MAE Publications and Papers

Sibley School of Mechanical and Aerospace Engineering

New article: Reconsidering the McKibben Muscle: Energetics, operating fluid, and bladder material

Article:  Meller MA, Bryant M, Garcia E; (2014)  “Reconsidering the McKibben Muscle:  Energetics, operating fluid, and bladder material”, Journal of Intelligent Material Systems and Structures, 25 (18): 2276-2293


Abstract:  In spite of extensive modeling and characterization efforts, little is known about the energetics of McKibben muscle actuators. This article experimentally investigates the effectiveness of traditional McKibben muscles at converting fluid energy delivered to the actuator to mechanical output work over full actuation cycles. Once these efficiency metrics are established, a comparison of the efficiencies of traditional pneumatic fluidic artificial muscles and hydraulic fluidic artificial muscles is presented. Two new hydraulic oil compatible bladder materials are testedan elastomeric Viton bladder and an inelastic low-density polyethylene bladder. The performance of these muscle variants is compared by measuring blocked force and free contraction as a function of pressure, hysteresis, and energy efficiencies. The measurement of fluid volume delivered to the fluidic artificial muscles over their actuation ranges is shown to be useful for evaluating the accuracy of existing cylindrical volume models. Models of the energy conversion efficiency are developed and compared to the experimental data. The results show that using an inelastic bladder significantly improves the efficiency, force capacity, and contraction range of McKibben muscles; however, it also increases the actuator’s hysteretic behavior. Powering the muscles hydraulically and operating at higher pressures improves the efficiency as well.

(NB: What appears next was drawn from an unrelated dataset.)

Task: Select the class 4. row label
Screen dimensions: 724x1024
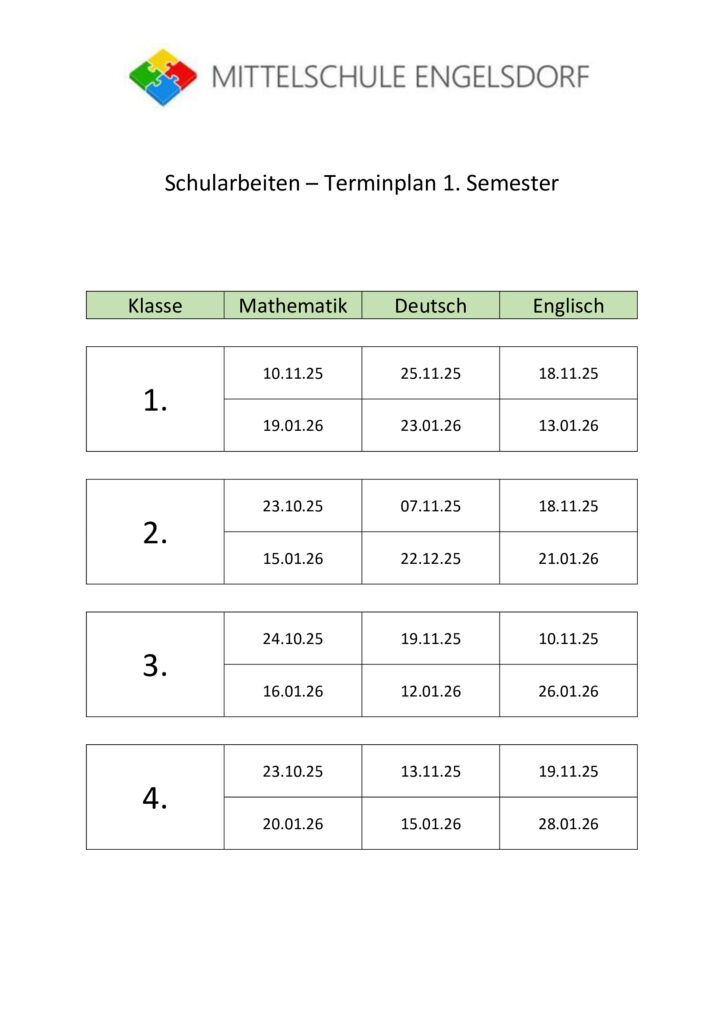Action: [x=155, y=798]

Funding Acknowledgement:  Defense Advanced Research Projects Agency (DARPA) [W31P4Q-13-1-0012]

Funding Text:  This work was supported by the Defense Advanced Research Projects Agency (DARPA) through the Maximum Mobility and Manipulation (M3) Program under the direction of Dr Gill Pratt (grant number W31P4Q-13-1-0012). Funding for Matthew Bryant was provided by the Intelligence Community (IC) Postdoctoral Research Fellowship Program under the direction of Dr Jim Beckwith.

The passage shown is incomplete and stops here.